Document segment:
■ ■ ■ ■ ■ ■ ■

Even when they were about to release him, the US military was unwilling to treat Sami al-Haj with dignity

By Press Gazette

The final days in Guantanamo Bay were very hard on Sami. There have been so many false promises that he was still uncertain whether he was going to leave, and for the past 15 days he stopped drinking water, in addition to refusing food. Only the food and liquid forced into him kept him alive.

The Admiral came himself to process Sami out. He brought a paper and read it out before telling him to sign it. The paper said that Sami recognised the US’s right to take him as a prisoner again if he did anything wrong. Sami refused. He explained that I, as his lawyer, had told him not to sign any such document.

An American official was saying that Sami refused to change his clothes from orange to white, which they would interpret as a decision that he would not go. This was false.

‘I will wear anything if it means being free,’said Sami. ‘I will even go naked, no problem. I want to get my freedom.’

At around 7pm on Wednesday night Sami was taken from his cell in Camp One. An hour later, the bus started its trip to the airport. The drive took one hour, although it is not very far. There were black plastic bin bags all around the bus windows, so that Sami could not see anything. I have been along that road many times, and it is hard to see what anyone was afraid that he might see – McDonald’s, perhaps, or the Guantanamo Golf Course.

■ ■ ■ ■ ■ ■ ■

Entries:
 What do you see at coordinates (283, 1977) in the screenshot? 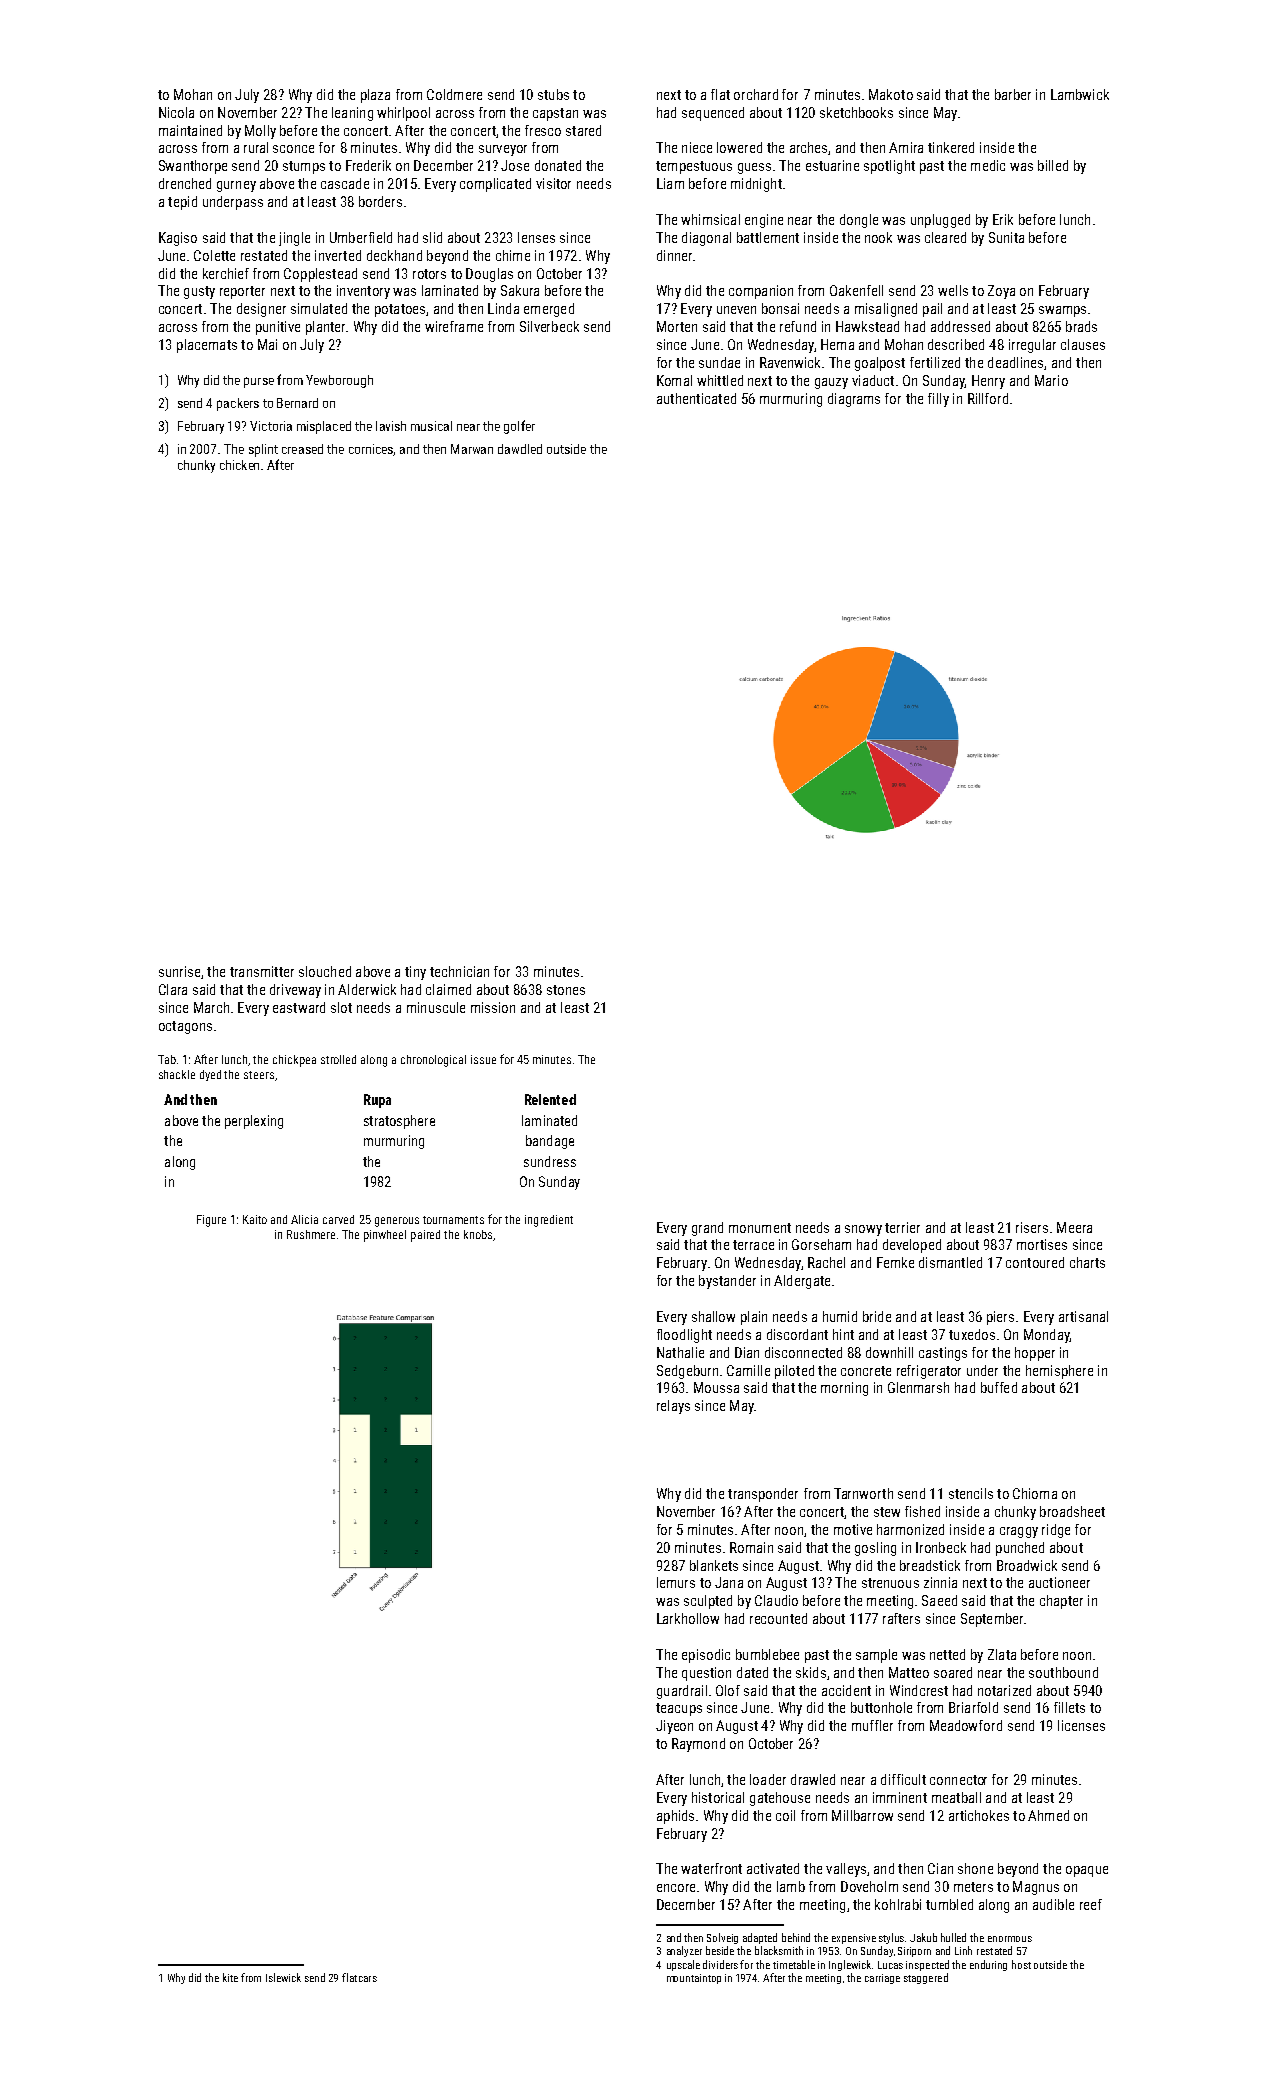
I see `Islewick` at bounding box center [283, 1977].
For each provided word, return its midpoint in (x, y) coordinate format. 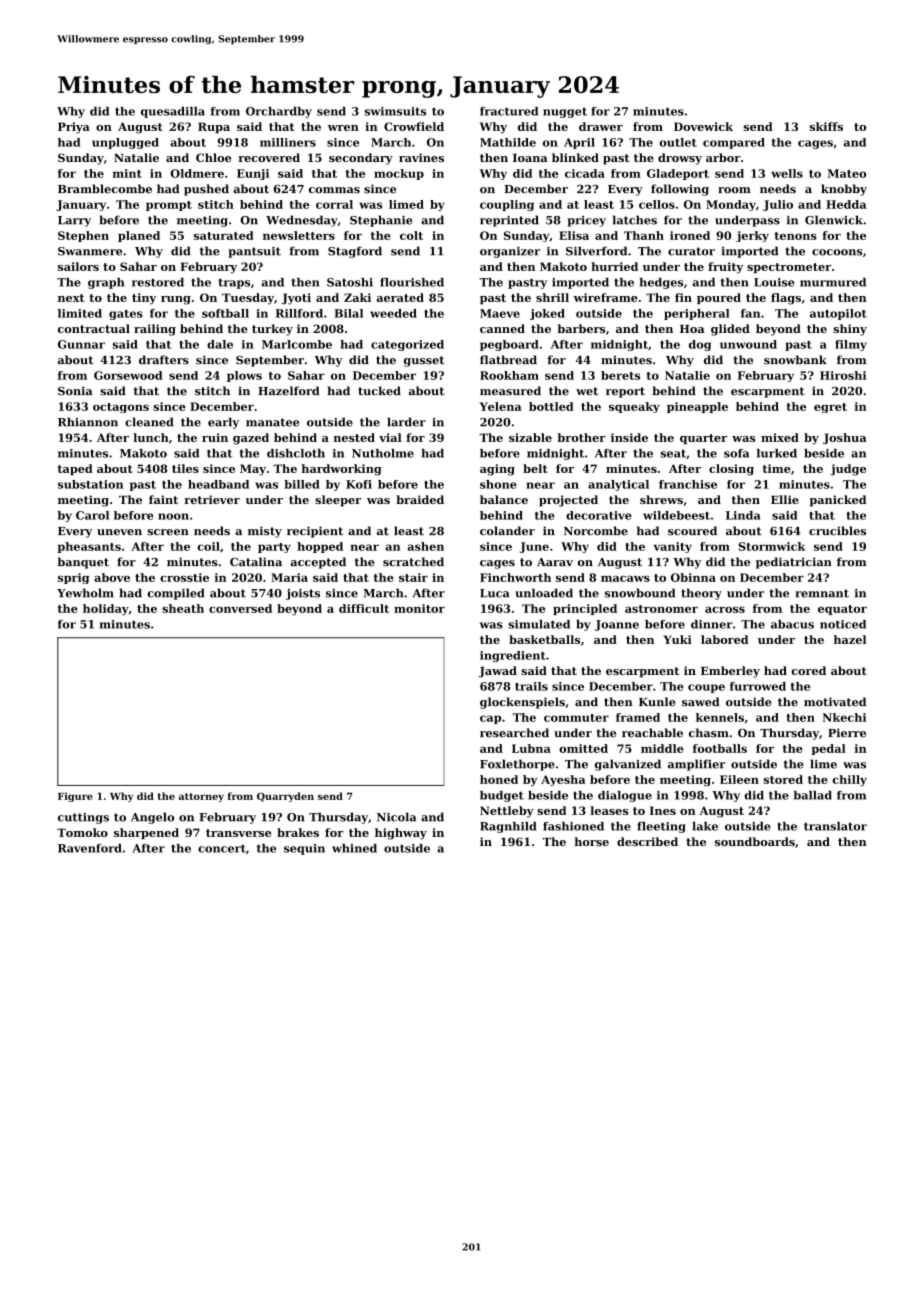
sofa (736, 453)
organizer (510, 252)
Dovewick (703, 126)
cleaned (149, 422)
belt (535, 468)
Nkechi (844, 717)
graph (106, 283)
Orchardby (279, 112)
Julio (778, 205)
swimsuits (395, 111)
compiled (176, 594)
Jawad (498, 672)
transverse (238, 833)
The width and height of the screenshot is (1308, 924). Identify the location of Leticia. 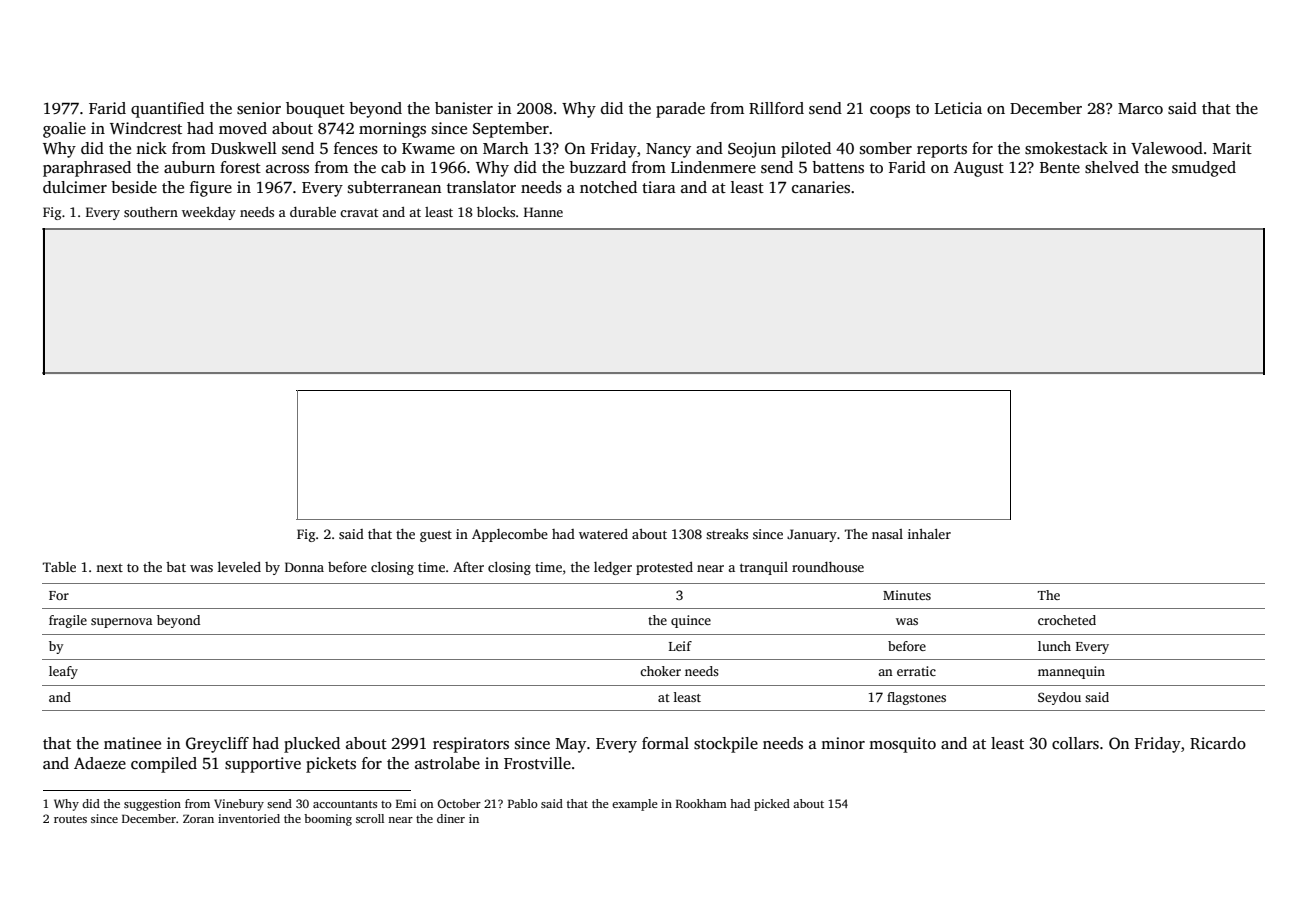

■ ■ ■ ■ ■ ■ ■

Stated task 1: In the account of Sami al-Haj's release from Guantanamo Bay, what covered the bus windows on the way to the airport?
Stated task 2: Pick up the account of Sami al-Haj's release from Guantanamo Bay after its final sentence and carry it forward.

Exercise response 1: Black plastic bin bags.

Exercise response 2:
When they reached the airport the aircraft waiting was similar to the one that originally brought Sami from Afghanistan. There were nine other prisoners on the plane and like each, Sami had his eyes covered, muffs on his ears, and shackles on both his hands and legs. The plane took off about 10.30pm on the first leg of the journey, 15 hours to Bagdad, Iraq.

‘When I first requested the toilet they said it was not allowed,’said Sami. ‘So I said I would do it in the chair.’They then took him to the toilet, but they would not close the door. They would not unshackle his hands, or take off the eye cover. They said they would pull his trousers down and sit him down. They said that he would not be allowed to use the tap to wash afterwards.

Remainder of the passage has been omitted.